• Pixel coordinate grounding data:
--
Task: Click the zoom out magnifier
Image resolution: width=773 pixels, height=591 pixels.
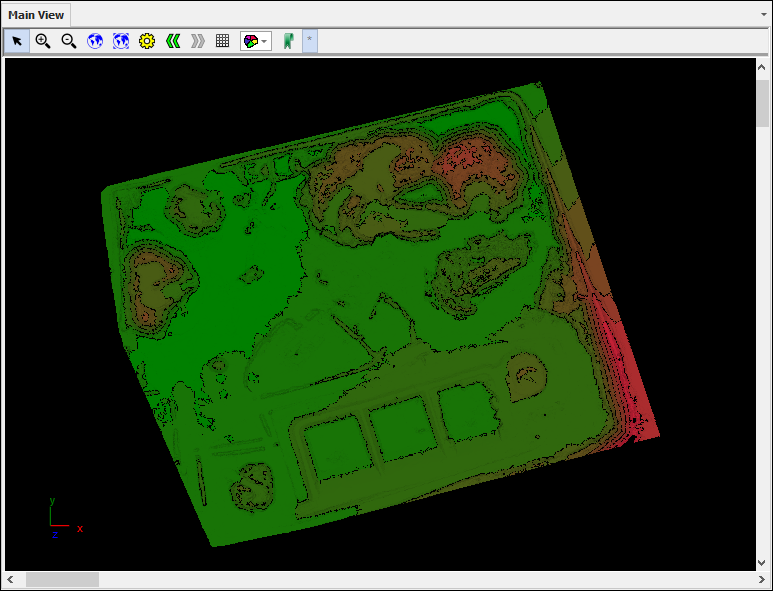Action: (69, 41)
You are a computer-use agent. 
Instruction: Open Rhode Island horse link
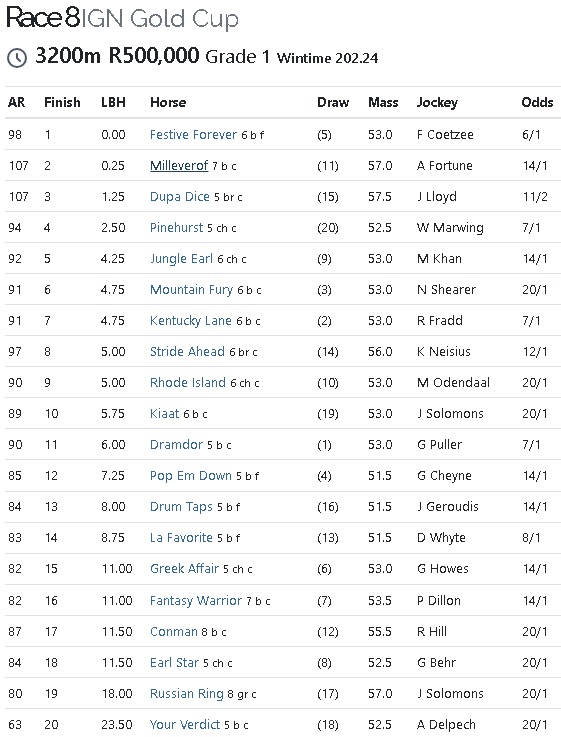tap(187, 383)
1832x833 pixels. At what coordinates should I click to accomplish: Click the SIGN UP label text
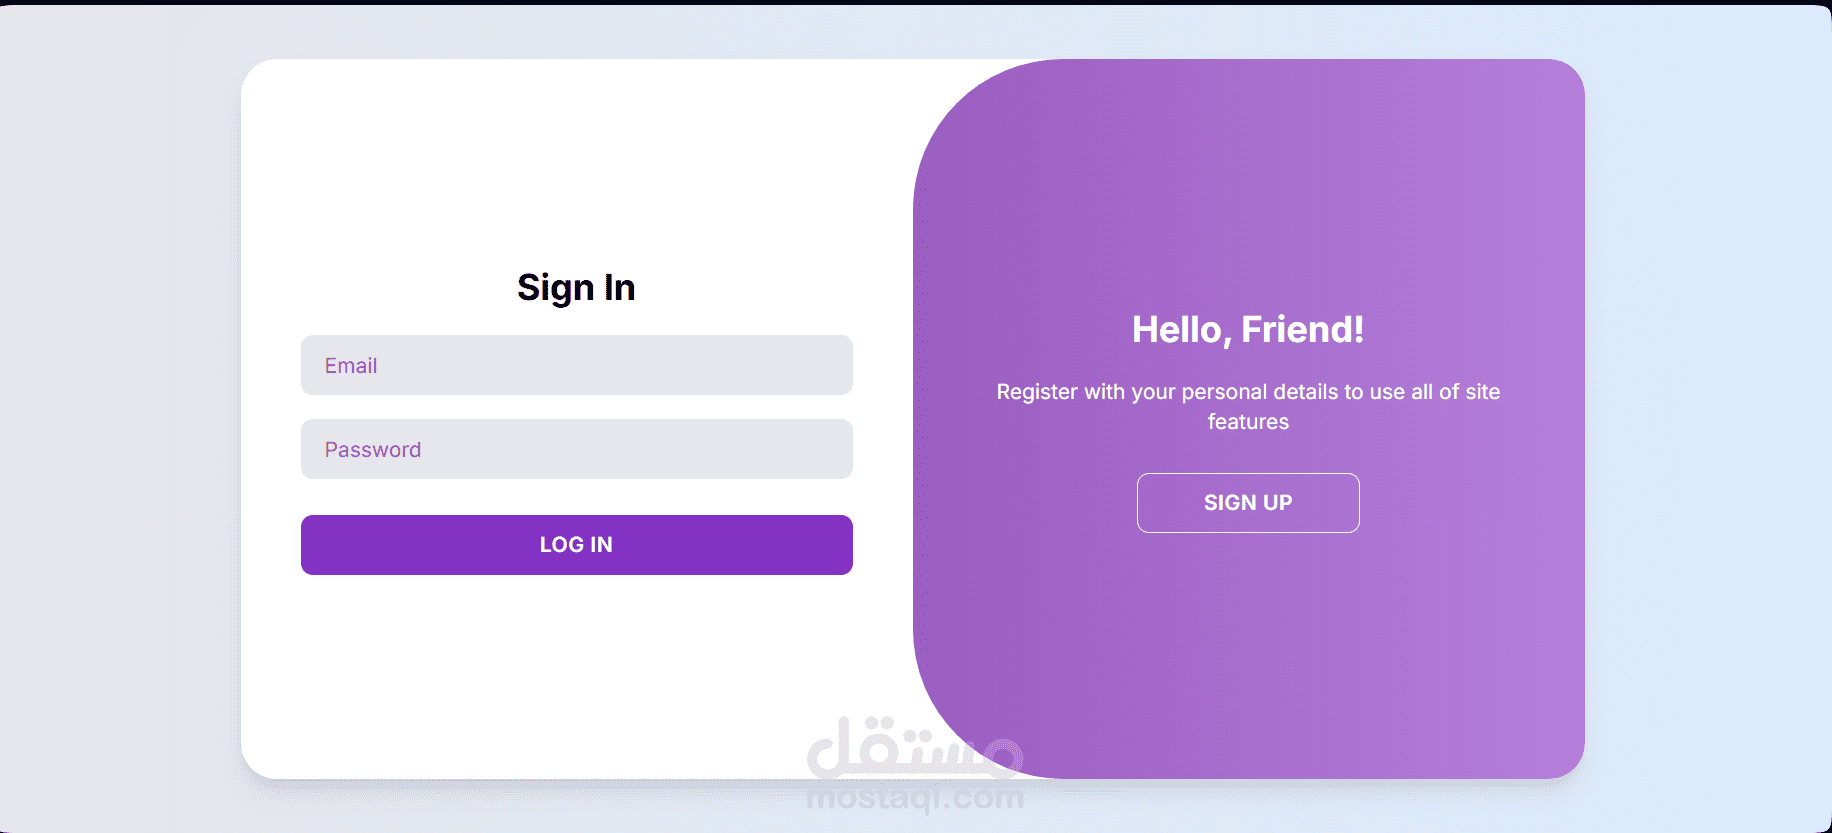click(1247, 503)
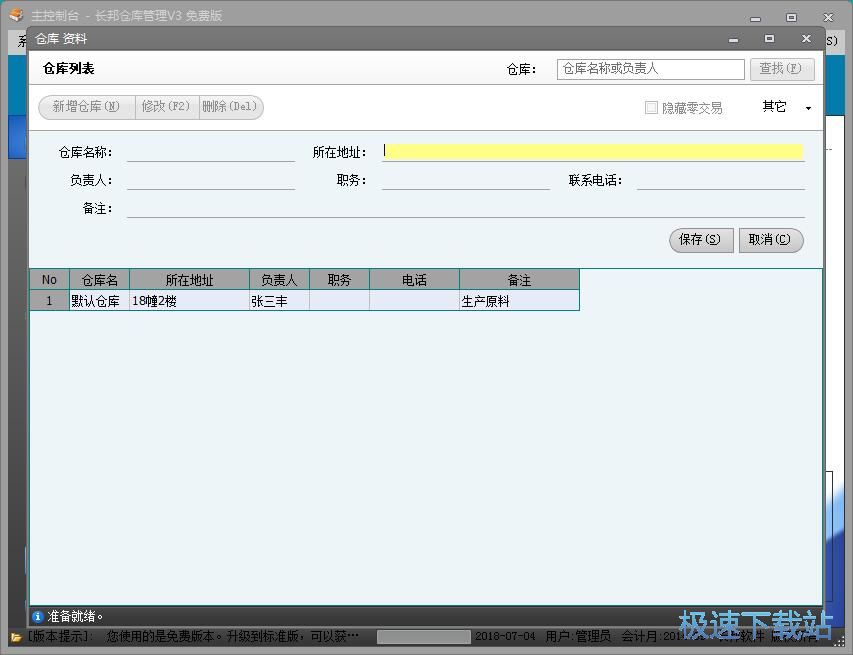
--
• Exercise brief: Once you reach the line containing "Image resolution: width=773", print it and every line after it exactly, through the end of the entries, without any pictures.

• Solution to this exercise:
Image resolution: width=773 pixels, height=591 pixels.
Action: (69, 41)
You are a computer-use agent. 
Instruction: Open Rhode Island horse link
tap(187, 383)
1832x833 pixels. At what coordinates should I click to accomplish: Click the SIGN UP label text
click(1247, 503)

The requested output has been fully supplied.